It seems that at the moment, the protest method of choice is to throw a milkshake at a political figure. First there were two occasions in which former EDL leader (and now independent MEP candidate) Tommy Robinson had the drink thrown over him, now we’ve seen one hit Brexit Party head Nigel Farage whilst on a walkabout in Newcastle.
In the Farage case, the 32 year old man responsible for the deed has been charged with common assault and criminal damage, but how does the humble milkshake fit in to all this? Surely you need at least a punch to be thrown or serious harm to be caused in order for such charges to result?
The short answer is no, and here Regulatory and Crime team looks at why this is the case.
This is an offence according to section 39 of the Criminal Justice Act 1988. It is tried only in a Magistrates’ Court, and can be punished by a prison sentence of up to six months, a fine of not more than £2,500, or a combination of both.
For a person to be charged under this heading, there simply needs to be an act which intentionally or recklessly causes another person to apprehend immediate or unlawful personal violence.
The prosecution will have to satisfy the court that an act did occur (so in this case, the throwing of the milkshake) which caused Mr Farage to fear that violence would be used against him.
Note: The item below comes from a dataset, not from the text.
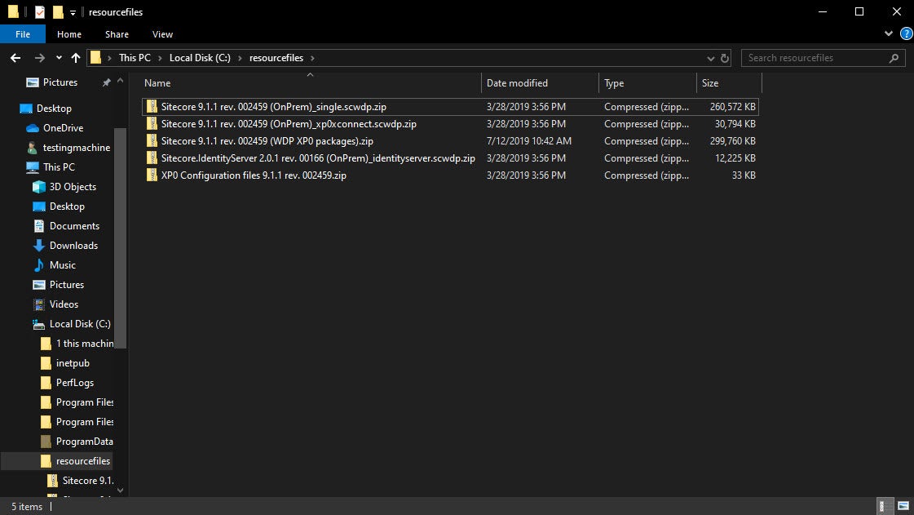Switch to large icons view in status bar
Viewport: 914px width, 515px height.
coord(902,507)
It does not matter whether the person throwing the milkshake deliberately wanted him to feel that way, or did it regardless of whether he caused fear or not.
An ‘assault’ doesn’t require that actual force is applied- it’s whether the conduct fits the description in s.39 and whether it could be said to have caused Mr Farage to fear that personal violence could conceivably follow.
Section 1 (1) of the Criminal Damage Act 1971 states that if a person without lawful excuse destroys or damages any property belonging to another, and they intended to do so or were merely reckless, they can be found guilty of an offence.
If the value of the item is less than £5,000, then the case will be heard in the Magistrates’ Court and the maximum punishment will be three months’ imprisonment, a fine of up to £2,500 or a combination of the two.
It’s not yet clear why this charge has been brought in addition to the assault- the milkshake landed on Mr Farage’s suit and presumably damaged it to the point that it could not be dry cleaned or otherwise repaired. No doubt the rationale will be explained by the CPS in due course.
The court process will take its course, so for now the scope for comment in relation to the case itself is limited. One thing is clear- the implications of the practice now termed ‘milkshaking’ have taken on a more serious aspect, one which sounds a note of caution for anyone tempted to engage in it too.